Bibliotecas da Unesp disponibilizam mais de 180 títulos sobre o assunto em 24 unidades

15.07.2019
Bibliotecas da Unesp disponibilizam mais de 180 títulos sobre o assunto em 24 unidades

Este mês comemora-se o aniversário de 230 anos da Revolução Francesa que teve início com a Tomada da Bastilha (ou Queda da Bastilha), ocorrida em 14 de julho de 1789. Nessa data, o povo de Paris ocupa a Bastilha, uma prisão tida como um dos símbolos do poder absoluto e do Ancien Régime e como tal se torna o evento mais marcante da luta contra a tirania. 

O dia 14 de julho é hoje festa nacional da República Francesa, e nele se comemora além da Queda da Bastilha (Bastille Saint-Antoine, Bastilha Santo Antônio), a Festa da Federação, evento ocorrido em 14 de julho de 1790, primeiro aniversário da Queda da Bastilha.

A Revolução Francesa foi um ciclo revolucionário que ocorreu no momento da crise do Antigo Regime, em uma sociedade em crescentes tensões entre o Terceiro Estado composto por camponeses e burgueses excluídos de qualquer tipo de participação política e a nobreza e o clero que usufruíam de privilégios como isenção de impostos e direitos a receber diversos tributos feudais. As tensões foram agravadas por perdas de colheitas e escassez de alimentos. O processo revolucionário que pôs fim ao Absolutismo na França contou com ampla participação da burguesia e dos camponeses.

As fases da Revolução Francesa podem ser didaticamente resumidas em: Assembleia Nacional Constituinte e Assembleia Legislativa (1789-1792), Convenção (1792-1795) e Diretório (1795-1799).

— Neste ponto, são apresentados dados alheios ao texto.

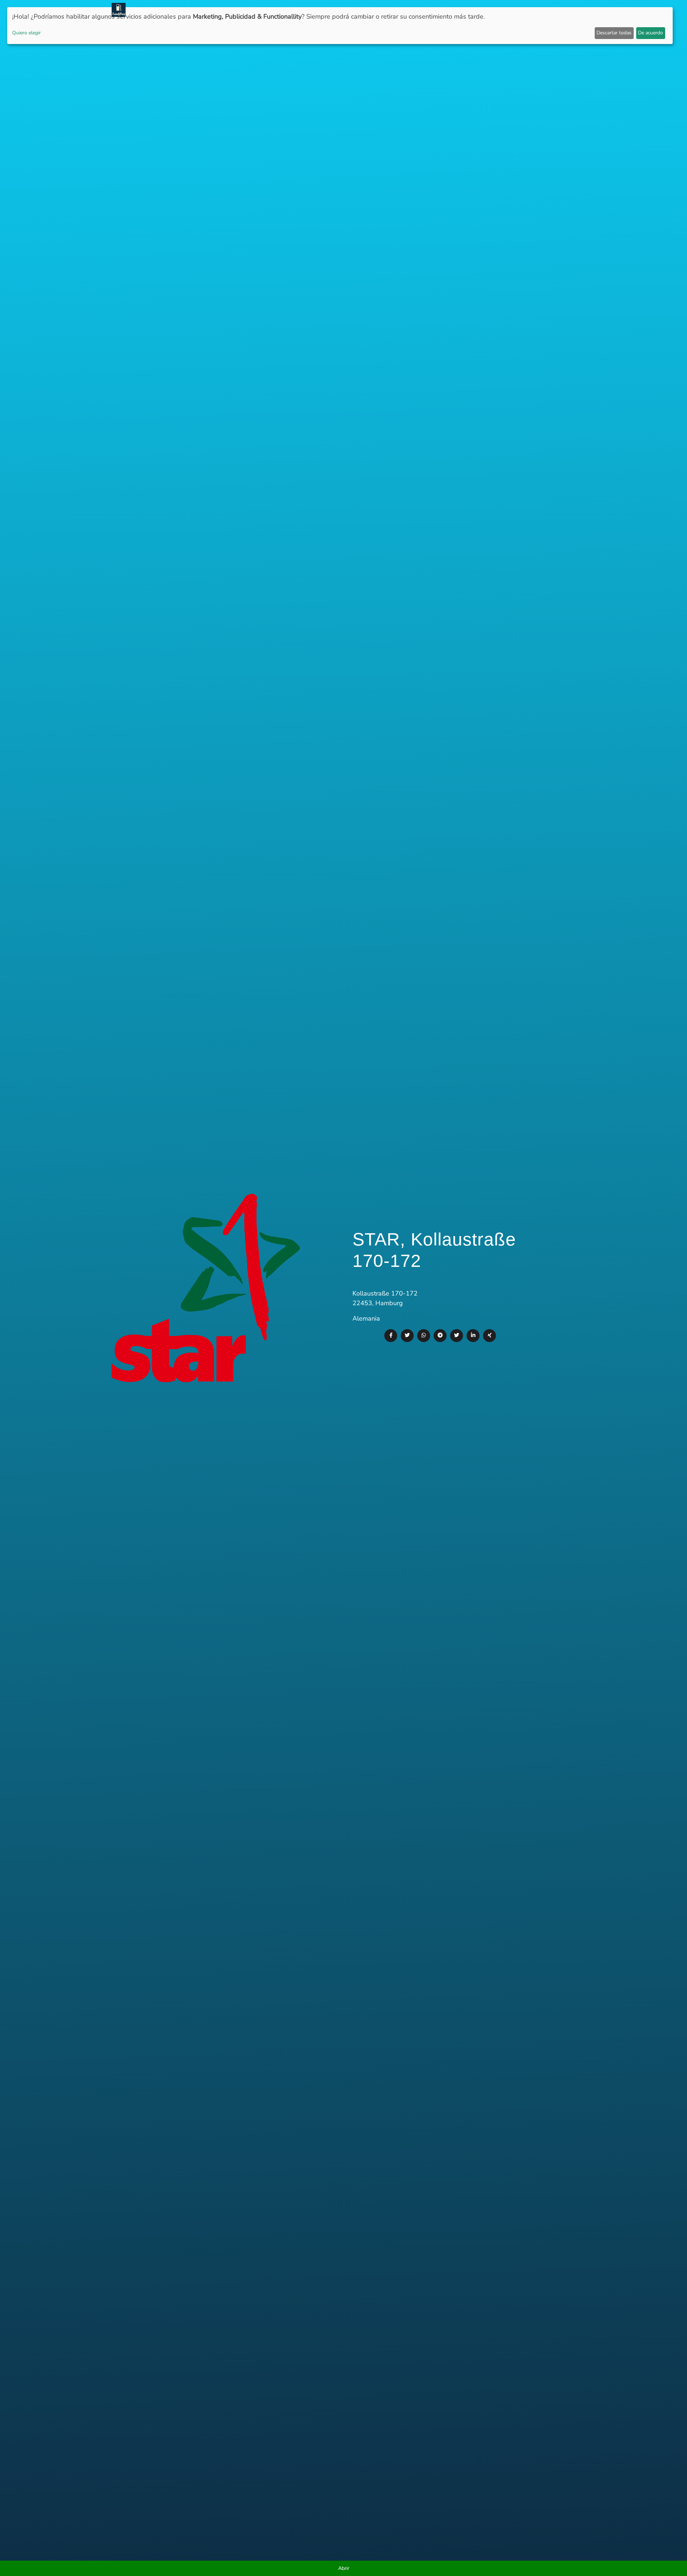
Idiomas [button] (558, 10)
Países (397, 10)
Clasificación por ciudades (449, 10)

A Revolução Francesa, com seus ideais de “Liberdade, Igualdade e Fraternidade” inspirou os movimentos pela independência dos países da América Latina. Suas ideias influenciam política e ideologicamente nossas instituições até os dias atuais. De acordo com o historiador Jorge Grespan, a Revolução Francesa levou a alterações na ideia do direito à participação política e justiça social:

Superou-se definitivamente a tradicional concepção de que homens seriam distintos pela natureza, alguns nascendo melhores do que outros, numa visão hierárquica que acompanhou a humanidade por milênios, para ser substituída só tão recentemente pela de que somos todos iguais. Pôde ser então, finalmente formulada a exigência de cidadania, da participação geral dos homens na tomada política das decisões sobre seu destino coletivo. Pôde também, por outro lado, radicalizar-se tal exigência na reivindicação por justiça social, em que mesmo as diferenças de classe devem ser abrandadas ou até suprimidas. (GRESPAN: p. 9)

As influências do Iluminismo à Revolução Francesa foram significativas, e muitas obras marcaram esse período de grandes mudanças. Em uma pesquisa realizada junto aos recursos informacionais da Rede de Bibliotecas da Unesp, disponíveis aos usuários, foram buscados registros cujo assunto é Revolução Francesa.

Entre os livros da Rede de Bibliotecas Unesp destaca-se um exemplar da primeira edição da Encyclopedie de 1751, editados por Denis Diderot (1713-1784) e Jean d’Alembert (1717-1783), obra rara do acervo da Biblioteca do Instituto de Biociências, Letras e Ciências Exatas, Campus (Ibilce), de São José do Rio Preto. Esta obra foi um dos marcos do Iluminismo e alguns de seus ilustres colaboradores foram Voltaire (1694-1778), e Pierre Mouchon (1733-1797). 

A Equipe da Coordenadoria Geral de Bibliotecas e o prof. Maurizio Babini fazem um convite para que conheçam mais sobre a Revolução Francesa e sobre outros aspectos históricos, filosóficos e culturais, ligados ao tema, através do acervo bibliográfico, físico e digital da Universidade.